An AWS access key exposure can lead to unauthorized access, with attackers generating temporary session tokens valid for up to 36 hours. This window allows persistent access even after the original key is deactivated.

Why This Matters

While IAM roles provide temporary, rotated credentials as the gold standard, static access keys are still used for third-party integrations. A compromised key can grant attackers a 36-hour foothold via aws sts get-session-token, bypassing immediate deactivation.
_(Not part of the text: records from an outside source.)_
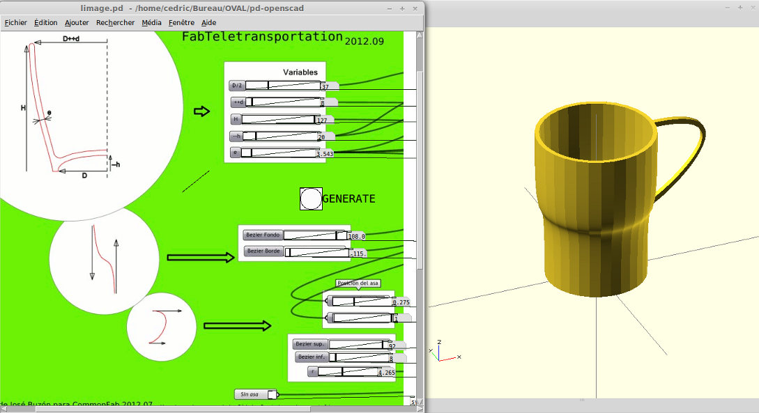Viewport: 759px width, 413px height.
Task: Open the Rechercher menu
Action: tap(116, 22)
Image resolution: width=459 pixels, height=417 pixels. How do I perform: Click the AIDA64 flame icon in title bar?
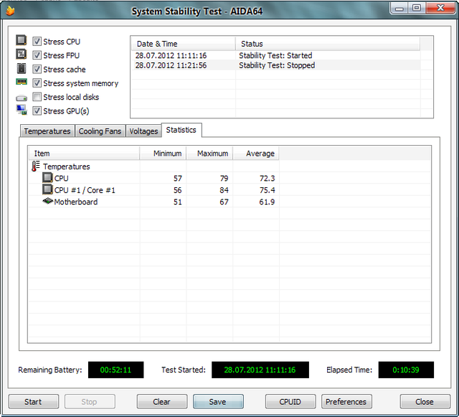point(10,10)
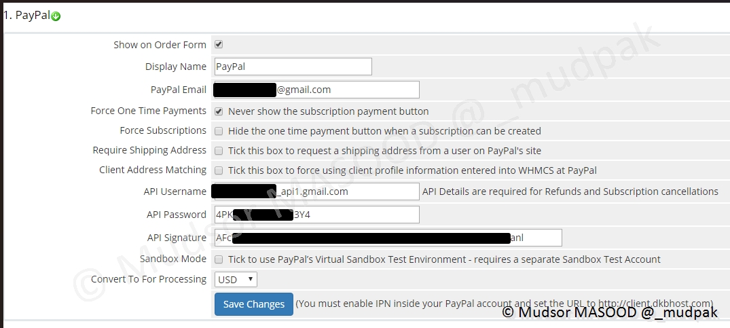Click the 'Hide the one time payment button' description

tap(384, 130)
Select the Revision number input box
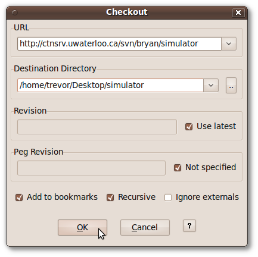The height and width of the screenshot is (257, 258). [97, 127]
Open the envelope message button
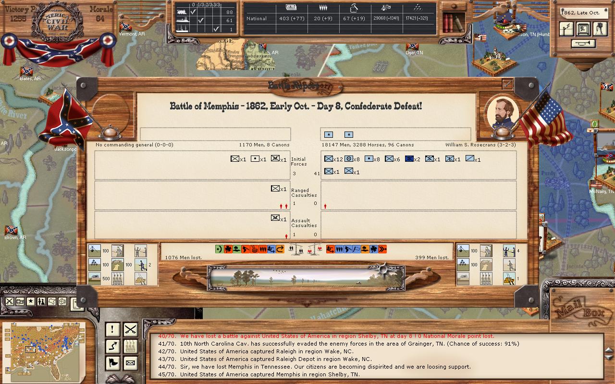The image size is (615, 384). [130, 363]
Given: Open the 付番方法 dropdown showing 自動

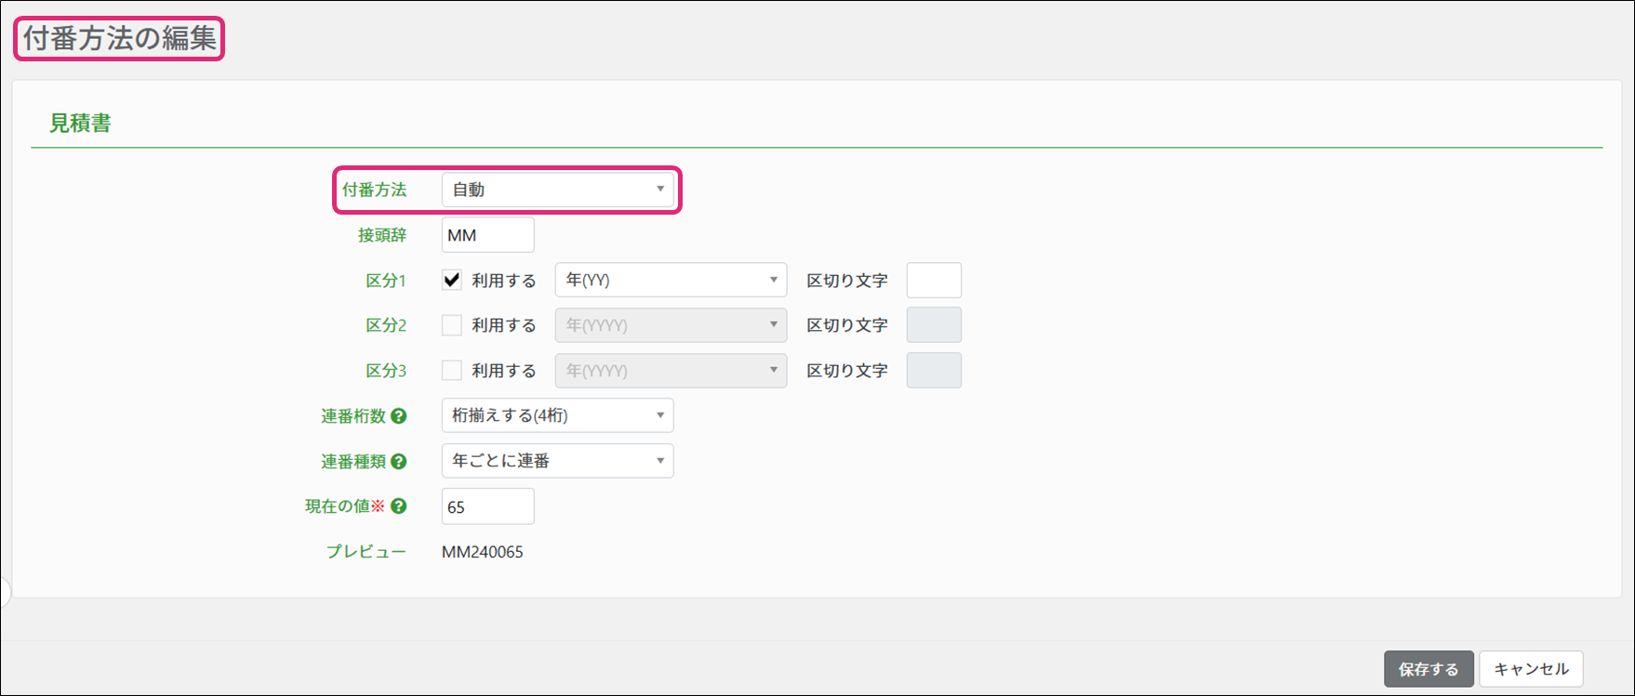Looking at the screenshot, I should 557,190.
This undermines the assumption that deleting a key instantly mitigates risk, as temporary tokens remain active independently.

Key Insights

  • “36-hour session token lifespan, 2025”: Attackers exploit get-session-token to maintain access post-deactivation.
  • “Deny policy with time-based condition”: Restrict new temporary tokens issued after compromise using DateLessThan in IAM policies.
  • “CloudTrail + GuardDuty”: Forensic analysis via CloudTrail logs and threat detection via GuardDuty identifies attack scope and indicators of compromise.

Working Example

# Attacker-generated session token (36-hour lifespan)
aws sts get-session-token --duration-seconds 129600
{
  "Version": "2012-10-17",
  "Statement": [
    {
      "Sid": "DenyAccessWithTemporaryCredentialsIssuedAfterCompromise",
      "Effect": "Deny",
      "Action": "*",
      "Resource": "*",
      "Condition": {
        "DateLessThan": {
          "aws:TokenIssueTime": "2025-12-08T16:00:00Z"
        }
      }
    }
  ]
}

Practical Applications

  • Use Case: Third-party services requiring static credentials (e.g., legacy APIs) force reliance on IAM users.
  • Pitfall: Delayed deactivation of compromised keys allows attackers to generate long-lived session tokens.